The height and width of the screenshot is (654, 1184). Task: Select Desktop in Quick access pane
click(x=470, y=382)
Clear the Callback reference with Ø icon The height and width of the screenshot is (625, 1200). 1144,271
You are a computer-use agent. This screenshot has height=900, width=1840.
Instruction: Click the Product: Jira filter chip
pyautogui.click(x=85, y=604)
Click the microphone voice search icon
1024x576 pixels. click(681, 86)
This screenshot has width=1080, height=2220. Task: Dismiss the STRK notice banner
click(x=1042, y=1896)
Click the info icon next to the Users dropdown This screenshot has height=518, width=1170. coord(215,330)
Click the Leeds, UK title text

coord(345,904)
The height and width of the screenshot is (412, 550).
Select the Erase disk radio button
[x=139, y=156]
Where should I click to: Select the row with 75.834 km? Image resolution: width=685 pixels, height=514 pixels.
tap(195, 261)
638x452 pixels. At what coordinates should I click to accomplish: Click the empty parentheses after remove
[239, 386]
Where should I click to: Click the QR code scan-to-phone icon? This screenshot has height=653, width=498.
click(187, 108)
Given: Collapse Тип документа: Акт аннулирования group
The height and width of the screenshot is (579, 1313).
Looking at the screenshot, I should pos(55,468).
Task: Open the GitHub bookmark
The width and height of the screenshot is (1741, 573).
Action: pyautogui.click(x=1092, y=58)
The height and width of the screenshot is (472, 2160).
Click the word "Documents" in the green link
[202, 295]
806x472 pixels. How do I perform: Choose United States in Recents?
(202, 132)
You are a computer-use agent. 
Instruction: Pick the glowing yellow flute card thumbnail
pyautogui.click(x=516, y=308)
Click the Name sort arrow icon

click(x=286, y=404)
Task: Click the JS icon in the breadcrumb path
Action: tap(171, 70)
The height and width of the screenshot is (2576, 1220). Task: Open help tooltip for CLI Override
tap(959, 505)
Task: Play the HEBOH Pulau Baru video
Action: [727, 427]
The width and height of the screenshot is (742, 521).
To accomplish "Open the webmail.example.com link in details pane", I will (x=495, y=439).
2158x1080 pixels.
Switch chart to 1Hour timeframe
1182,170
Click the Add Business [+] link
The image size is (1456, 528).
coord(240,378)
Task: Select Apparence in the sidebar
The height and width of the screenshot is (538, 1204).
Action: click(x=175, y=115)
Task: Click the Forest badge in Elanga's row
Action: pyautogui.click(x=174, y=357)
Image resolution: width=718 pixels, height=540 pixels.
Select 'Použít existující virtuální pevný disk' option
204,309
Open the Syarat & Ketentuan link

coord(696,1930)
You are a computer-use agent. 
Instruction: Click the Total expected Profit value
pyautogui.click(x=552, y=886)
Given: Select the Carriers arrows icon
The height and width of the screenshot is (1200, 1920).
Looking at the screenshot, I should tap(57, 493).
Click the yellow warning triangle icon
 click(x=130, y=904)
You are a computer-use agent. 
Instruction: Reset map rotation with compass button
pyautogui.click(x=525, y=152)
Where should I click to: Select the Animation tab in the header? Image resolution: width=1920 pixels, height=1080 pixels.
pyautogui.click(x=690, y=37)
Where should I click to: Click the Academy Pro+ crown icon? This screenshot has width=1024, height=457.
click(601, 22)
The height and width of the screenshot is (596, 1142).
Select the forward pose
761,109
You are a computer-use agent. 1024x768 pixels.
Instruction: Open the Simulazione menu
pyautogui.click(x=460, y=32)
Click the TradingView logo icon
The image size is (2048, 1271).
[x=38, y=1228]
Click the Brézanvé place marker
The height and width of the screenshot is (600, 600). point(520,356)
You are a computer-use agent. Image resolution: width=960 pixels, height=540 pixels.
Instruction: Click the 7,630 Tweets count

-- -- --

WHAT IS REQUIRED: Rewrite the whole listing above as a numbered list with one line per entry, skipping any blank lines.

FINISHED EXERCISE:
1. The height and width of the screenshot is (654, 1184). Task: Select Desktop in Quick access pane
2. click(x=470, y=382)
3. Clear the Callback reference with Ø icon The height and width of the screenshot is (625, 1200). 1144,271
4. You are a computer-use agent. This screenshot has height=900, width=1840.
5. Instruction: Click the Product: Jira filter chip
6. pyautogui.click(x=85, y=604)
7. Click the microphone voice search icon
8. 1024x576 pixels. click(681, 86)
9. This screenshot has width=1080, height=2220. Task: Dismiss the STRK notice banner
10. click(x=1042, y=1896)
11. Click the info icon next to the Users dropdown This screenshot has height=518, width=1170. coord(215,330)
12. Click the Leeds, UK title text
13. coord(345,904)
14. The height and width of the screenshot is (412, 550).
15. Select the Erase disk radio button
16. [x=139, y=156]
17. Where should I click to: Select the row with 75.834 km? Image resolution: width=685 pixels, height=514 pixels.
18. tap(195, 261)
19. 638x452 pixels. At what coordinates should I click to accomplish: Click the empty parentheses after remove
20. [239, 386]
21. Where should I click to: Click the QR code scan-to-phone icon? This screenshot has height=653, width=498.
22. click(187, 108)
23. Given: Collapse Тип документа: Акт аннулирования group
24. The height and width of the screenshot is (579, 1313).
25. Looking at the screenshot, I should pos(55,468).
26. Task: Open the GitHub bookmark
27. The width and height of the screenshot is (1741, 573).
28. Action: pyautogui.click(x=1092, y=58)
29. The height and width of the screenshot is (472, 2160).
30. Click the word "Documents" in the green link
31. [202, 295]
32. 806x472 pixels. How do I perform: Choose United States in Recents?
33. (202, 132)
34. You are a computer-use agent. 
35. Instruction: Pick the glowing yellow flute card thumbnail
36. pyautogui.click(x=516, y=308)
37. Click the Name sort arrow icon
38. click(x=286, y=404)
39. Task: Click the JS icon in the breadcrumb path
40. Action: tap(171, 70)
41. The height and width of the screenshot is (2576, 1220). Task: Open help tooltip for CLI Override
42. tap(959, 505)
43. Task: Play the HEBOH Pulau Baru video
44. Action: [727, 427]
45. The width and height of the screenshot is (742, 521).
46. To accomplish "Open the webmail.example.com link in details pane", I will (x=495, y=439).
47. 2158x1080 pixels.
48. Switch chart to 1Hour timeframe
49. 1182,170
50. Click the Add Business [+] link
51. The image size is (1456, 528).
52. coord(240,378)
53. Task: Select Apparence in the sidebar
54. The height and width of the screenshot is (538, 1204).
55. Action: click(x=175, y=115)
56. Task: Click the Forest badge in Elanga's row
57. Action: pyautogui.click(x=174, y=357)
58. Image resolution: width=718 pixels, height=540 pixels.
59. Select 'Použít existující virtuální pevný disk' option
60. 204,309
61. Open the Syarat & Ketentuan link
62. coord(696,1930)
63. You are a computer-use agent. 
64. Instruction: Click the Total expected Profit value
65. pyautogui.click(x=552, y=886)
66. Given: Select the Carriers arrows icon
67. The height and width of the screenshot is (1200, 1920).
68. Looking at the screenshot, I should tap(57, 493).
69. Click the yellow warning triangle icon
70.  click(x=130, y=904)
71. You are a computer-use agent. 
72. Instruction: Reset map rotation with compass button
73. pyautogui.click(x=525, y=152)
74. Where should I click to: Select the Animation tab in the header? Image resolution: width=1920 pixels, height=1080 pixels.
75. pyautogui.click(x=690, y=37)
76. Where should I click to: Click the Academy Pro+ crown icon? This screenshot has width=1024, height=457.
77. click(601, 22)
78. The height and width of the screenshot is (596, 1142).
79. Select the forward pose
80. 761,109
81. You are a computer-use agent. 1024x768 pixels.
82. Instruction: Open the Simulazione menu
83. pyautogui.click(x=460, y=32)
84. Click the TradingView logo icon
85. The image size is (2048, 1271).
86. [x=38, y=1228]
87. Click the Brézanvé place marker
88. The height and width of the screenshot is (600, 600). point(520,356)
89. You are a computer-use agent. Image resolution: width=960 pixels, height=540 pixels.
90. Instruction: Click the 7,630 Tweets count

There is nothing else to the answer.